Conventional geometry-based SLAM systems lack dense 3D reconstruction capabilities since their data association usually relies on feature correspondences. Additionally, learning-based SLAM systems often fall short in terms of real-time performance and accuracy. Balancing real-time performance with dense 3D reconstruction capabilities is a challenging problem. In this paper, we propose a real-time RGB-D SLAM system that incorporates a novel view synthesis technique, 3D Gaussian Splatting, for 3D scene representation and pose estimation. This technique leverages the real-time rendering performance of 3D Gaussian Splatting with rasterization and allows for differentiable optimization in real time through CUDA implementation. We also enable mesh reconstruction from 3D Gaussians for explicit dense 3D reconstruction. To estimate accurate camera poses, we utilize a rotation-translation decoupled strategy with inverse optimization. This involves iteratively updating both in several iterations through gradient-based optimization. This process includes differentiably rendering RGB, depth, and silhouette maps and updating the camera parameters to minimize a combined loss of photometric loss, depth geometry loss, and visibility loss, given the existing 3D Gaussian map. However, 3D Gaussian Splatting (3DGS) struggles to accurately represent surfaces due to the multi-view inconsistency of 3D Gaussians, which can lead to reduced accuracy in both camera pose estimation and scene reconstruction. To address this, we utilize depth priors as additional regularization to enforce geometric constraints, thereby improving the accuracy of both pose estimation and 3D reconstruction. We also provide extensive experimental results on public benchmark datasets to demonstrate the effectiveness of our proposed methods in terms of pose accuracy, geometric accuracy, and rendering performance.

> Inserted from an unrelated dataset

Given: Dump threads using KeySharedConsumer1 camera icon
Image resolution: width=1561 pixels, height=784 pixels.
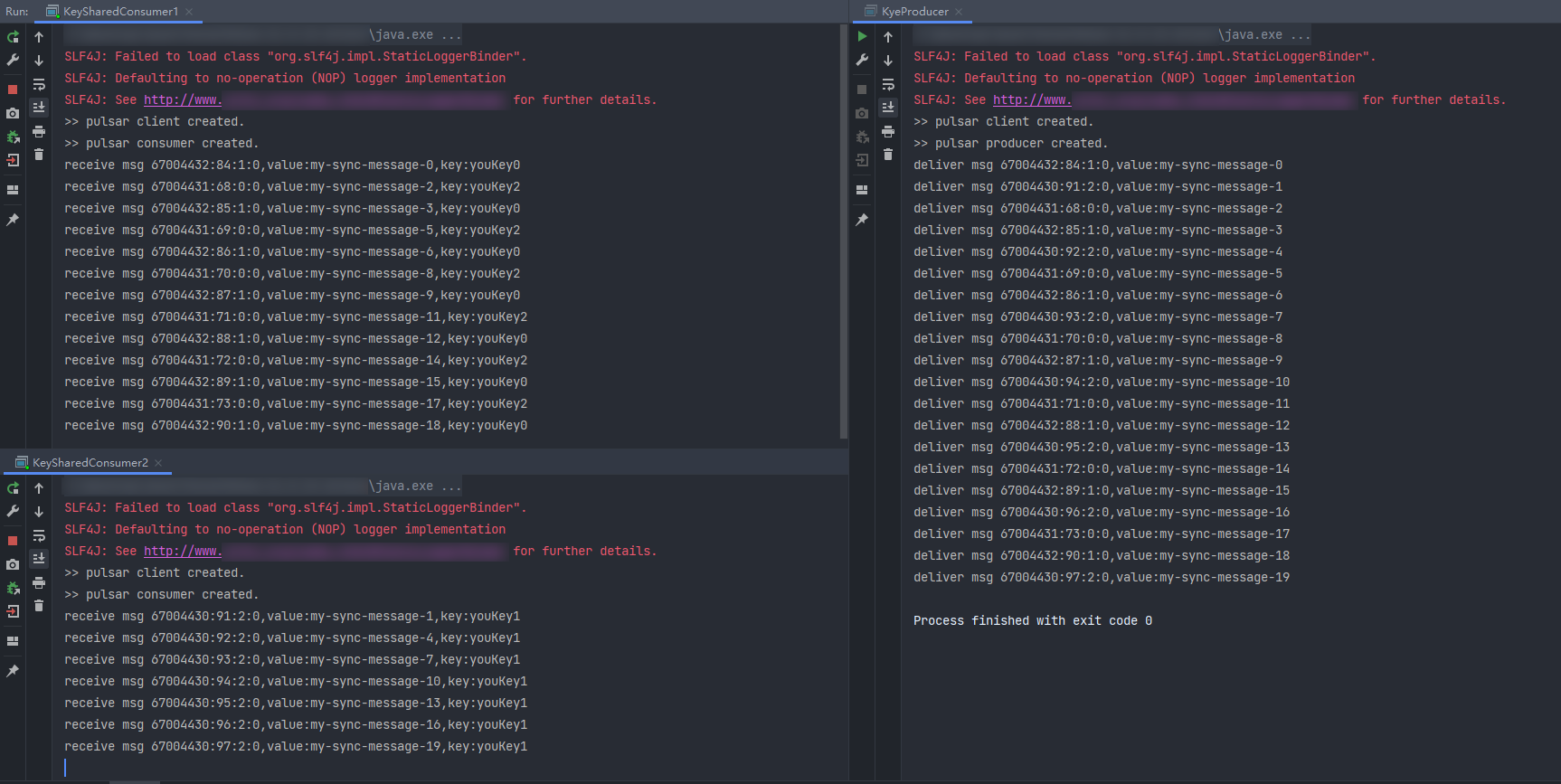Looking at the screenshot, I should point(13,114).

翻译：传统基于几何的SLAM系统因其数据关联通常依赖特征对应关系，缺乏稠密三维重建能力。与此同时，基于学习的SLAM系统在实时性与精度方面往往存在不足。平衡实时性能与稠密三维重建能力是一个具有挑战性的问题。本文提出一种实时RGB-D SLAM系统，该系统融合了新颖的3D高斯泼溅技术用于三维场景表示与位姿估计，以实现新视角合成。该技术充分发挥3D高斯泼溅通过栅格化实现的实时渲染性能，并借助CUDA实现支持实时可微分优化。我们还实现了从3D高斯到网格的转换，以支持显式的稠密三维重建。为实现精确的相机位姿估计，我们采用旋转-平移解耦策略配合逆向优化方法，通过基于梯度的优化在多次迭代中同步更新两者。该过程包含对RGB图像、深度图及轮廓图的可微分渲染，并在给定现有3D高斯地图的条件下，通过最小化光度损失、深度几何损失与可见性损失的组合损失来更新相机参数。然而，由于3D高斯基元存在多视角不一致性问题，3D高斯泼溅技术在精确表征物体表面时面临挑战，可能导致相机位姿估计与场景重建精度下降。为解决此问题，我们引入深度先验作为额外的正则化约束以强化几何一致性，从而提升位姿估计与三维重建的精度。我们在公开基准数据集上进行了大量实验，结果验证了所提方法在位姿精度、几何精度与渲染性能方面的有效性。